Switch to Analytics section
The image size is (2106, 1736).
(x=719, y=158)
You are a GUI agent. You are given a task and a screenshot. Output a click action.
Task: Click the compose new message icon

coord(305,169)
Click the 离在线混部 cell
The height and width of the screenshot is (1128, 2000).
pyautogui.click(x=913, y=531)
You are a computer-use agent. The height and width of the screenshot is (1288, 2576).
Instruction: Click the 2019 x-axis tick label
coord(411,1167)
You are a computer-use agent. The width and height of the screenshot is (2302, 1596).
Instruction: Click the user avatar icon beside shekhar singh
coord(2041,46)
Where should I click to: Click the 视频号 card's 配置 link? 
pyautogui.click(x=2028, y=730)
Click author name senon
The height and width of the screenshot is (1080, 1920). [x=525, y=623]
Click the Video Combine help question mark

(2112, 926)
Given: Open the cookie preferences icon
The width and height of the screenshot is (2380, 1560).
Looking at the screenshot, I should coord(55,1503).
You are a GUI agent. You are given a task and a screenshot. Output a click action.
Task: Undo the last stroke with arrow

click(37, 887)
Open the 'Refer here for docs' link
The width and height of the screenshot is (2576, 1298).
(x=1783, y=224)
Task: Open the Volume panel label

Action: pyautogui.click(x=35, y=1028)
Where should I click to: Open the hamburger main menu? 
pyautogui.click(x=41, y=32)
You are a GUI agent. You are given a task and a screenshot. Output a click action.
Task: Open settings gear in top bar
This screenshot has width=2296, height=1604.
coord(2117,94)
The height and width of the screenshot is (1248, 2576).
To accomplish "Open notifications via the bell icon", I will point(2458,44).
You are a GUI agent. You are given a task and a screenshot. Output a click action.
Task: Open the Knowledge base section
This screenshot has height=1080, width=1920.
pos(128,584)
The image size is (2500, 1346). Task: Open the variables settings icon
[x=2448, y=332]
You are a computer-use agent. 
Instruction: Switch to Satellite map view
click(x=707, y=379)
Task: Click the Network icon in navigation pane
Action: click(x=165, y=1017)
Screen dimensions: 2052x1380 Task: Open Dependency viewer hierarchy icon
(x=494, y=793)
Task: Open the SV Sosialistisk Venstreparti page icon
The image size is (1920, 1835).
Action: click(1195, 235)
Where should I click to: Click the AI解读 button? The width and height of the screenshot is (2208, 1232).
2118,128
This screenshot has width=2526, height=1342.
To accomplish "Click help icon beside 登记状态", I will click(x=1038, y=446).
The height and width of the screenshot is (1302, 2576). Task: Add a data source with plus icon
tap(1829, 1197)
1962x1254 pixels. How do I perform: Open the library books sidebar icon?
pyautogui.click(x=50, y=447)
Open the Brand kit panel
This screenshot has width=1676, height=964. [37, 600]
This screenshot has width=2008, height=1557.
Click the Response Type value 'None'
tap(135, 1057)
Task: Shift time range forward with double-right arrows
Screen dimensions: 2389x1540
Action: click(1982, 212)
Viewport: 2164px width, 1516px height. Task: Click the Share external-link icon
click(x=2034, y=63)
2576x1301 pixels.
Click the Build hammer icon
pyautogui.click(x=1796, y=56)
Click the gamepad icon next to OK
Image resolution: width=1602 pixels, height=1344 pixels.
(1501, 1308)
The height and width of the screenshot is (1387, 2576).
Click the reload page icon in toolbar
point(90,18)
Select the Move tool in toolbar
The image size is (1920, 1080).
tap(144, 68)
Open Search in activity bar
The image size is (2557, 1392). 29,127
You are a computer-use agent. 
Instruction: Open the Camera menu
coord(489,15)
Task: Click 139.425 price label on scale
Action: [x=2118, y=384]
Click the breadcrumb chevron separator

----

ACTIVITY:
Every line above in which the word "computer" occurs needs to be copied.

YOUR SOLUTION:
You are a computer-use agent. The height and width of the screenshot is (1288, 2576).
You are a computer-use agent. The width and height of the screenshot is (2302, 1596).
You are a computer-use agent. 
You are a computer-use agent. 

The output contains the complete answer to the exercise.